Having enthused about the season I find I have to start with a Mea Culpa. In previous seasons I have used the nearest dedicated weather station to provide the data for our Growing Degrees Days summary. It turns out that, due to its proximity to other structures this weather station is likely to be over-stating temperature. The Growing Degree Days figures for this year are sourced from another local weather station that is set up in accordance with the rules that Metservice specify for siting weather stations.
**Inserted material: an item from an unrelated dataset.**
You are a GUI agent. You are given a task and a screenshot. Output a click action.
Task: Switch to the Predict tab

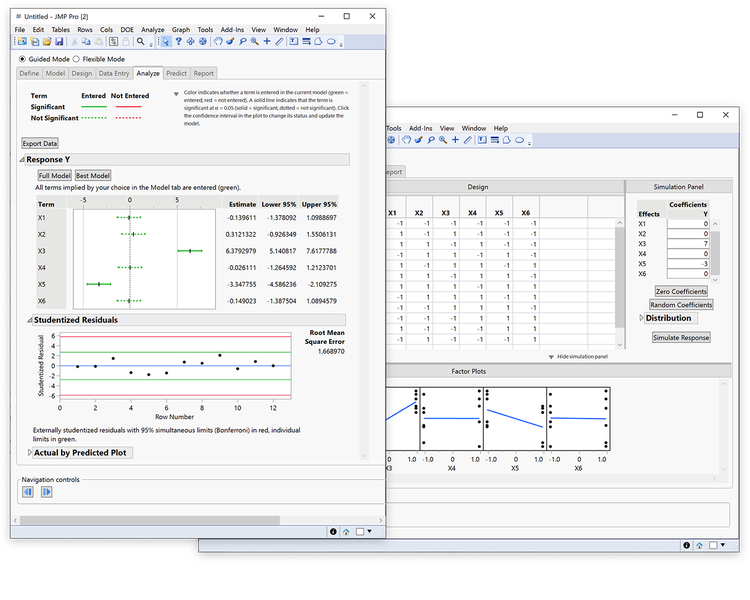tap(176, 73)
I haven’t yet re-calculated the previous seasons shown above but it is likely that, excepting the cold 2012 vintage, they will be ranged around the 2013 figure.
The other point to note is that, due to the way it is calculated, the Growing Degree Day model tends to over-state effective heat in seasons with a high proportion of warm nights (typically La Nina years) vs. seasons with more cool nights. 2013 was definitely a “cool n ight” year so the 1105 units, while not particularly high, were extremely effective.
In sharp contrast to the 2012 vintage, which provided a stern wine-making challenge, the wines of 2013 practically made themselves with the condition, sugar/acid balance, and flavours of the grapes near to perfect. 2010 is still, for me, the outstanding vintage of recent memory but 2013 is likely to give it a run for that title. Time, as always, will tell.